I keep things pretty professional here on the blog, but there’s something that’s been on my mind, and I just need to rant a little… Bear with me.
Because there’s a certain story device that has always bothered me and I feel it’s my duty, as someone who writes about the craft of writing, to bring it to the attention of other writers out there, so that, together, we can stamp out this stupid plot device.
Forced Into A Car At Gunpoint
You’ll see it in the scene where the hero is walking along and the car/van pulls up beside them and points a gun at them and they get in the car. This is a terrible story device (unless your main character is an idiot). I always want to scream at the TV/movie screen/book whenever it comes up (which it does a lot) “don’t do it, you idiot!”
It’s such a stupid plot device. Here’s why:
If you’re being kidnapped by a stranger, than you’re an effing idiot to get in the car if someone points a gun at you. What exactly do you think the plan is exactly? Take you to the spa for a little quiet time away from the dog-eat-dog world we live in?
No, they’re going to kill you, or worse (especially if you’re a woman) – and they’re going to do it at their leisure, in the private spot of their choosing, and then they’re going to dispose of your body where no one will ever find it.
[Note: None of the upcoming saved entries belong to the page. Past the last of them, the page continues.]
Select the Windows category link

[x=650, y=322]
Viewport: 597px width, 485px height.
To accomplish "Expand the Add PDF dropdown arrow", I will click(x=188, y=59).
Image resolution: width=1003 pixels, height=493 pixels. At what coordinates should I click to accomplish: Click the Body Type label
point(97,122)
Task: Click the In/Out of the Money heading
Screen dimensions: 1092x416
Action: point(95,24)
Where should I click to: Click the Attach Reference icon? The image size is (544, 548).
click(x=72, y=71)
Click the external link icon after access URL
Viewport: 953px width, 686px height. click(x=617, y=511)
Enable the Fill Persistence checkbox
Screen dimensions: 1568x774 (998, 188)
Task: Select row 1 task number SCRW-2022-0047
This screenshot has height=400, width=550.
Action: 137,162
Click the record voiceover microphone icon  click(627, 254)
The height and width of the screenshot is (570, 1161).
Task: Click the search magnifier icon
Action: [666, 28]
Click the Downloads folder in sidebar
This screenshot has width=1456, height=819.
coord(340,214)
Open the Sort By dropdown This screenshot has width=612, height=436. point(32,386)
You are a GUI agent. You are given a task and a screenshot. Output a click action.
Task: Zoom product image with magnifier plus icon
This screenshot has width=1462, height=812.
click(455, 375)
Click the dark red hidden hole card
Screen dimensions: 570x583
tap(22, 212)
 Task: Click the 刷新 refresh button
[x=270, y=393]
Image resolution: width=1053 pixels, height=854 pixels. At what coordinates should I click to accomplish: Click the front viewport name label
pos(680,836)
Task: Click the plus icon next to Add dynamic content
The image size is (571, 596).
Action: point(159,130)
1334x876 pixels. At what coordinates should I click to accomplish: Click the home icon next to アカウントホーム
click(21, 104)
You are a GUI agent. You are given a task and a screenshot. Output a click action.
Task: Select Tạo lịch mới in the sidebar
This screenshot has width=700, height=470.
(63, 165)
I say, if you’re going to shoot me, do it right there in the damn street, where there will be evidence, and (hopefully) witnesses and the cops will be on your ass within the hour.
At the very least, my mom will know I was shot and left for dead and won’t lay awake at nights wondering why I disappeared or where I am. (Not that I hope to ever be shot, mind you, I’m just saying – if I HAVE to be shot, I’d rather it be in a public place.)
I can almost understand this device in political thrillers – where the hero knows that there are larger issues at stake. I seem to remember a scene where someone is kidnapped by a dignitary or something, so the hero knew who it was.
In that case, you (as the writer) shouldn’t even need to bring a gun into it. If you (the writer) have done your job in setting up the stakes, the gun is unnecessary – the whole world will die if he/she doesn’t get in that car.
So you see, there’s no good reason to use this device of the gun coming out of the car/van window and forcing someone to get in. Unless, of course, your hero isn’t too bright. I guess that would be a valid reason. But if that’s the case, the rest of your story better pretty damn entertaining (“The Man Who Knew Too Little” comes to mind – I love that film).
And don’t even get me started on the scene where the poor sap is digging his own grave at gun point (I’m looking at you “24”). If anyone ever tells me to dig a hole so they can shoot me and bury me in it, I plan on giving them the finger and letting do their own dirty work.
Consider this my Monday public service announcement for all you writers out there.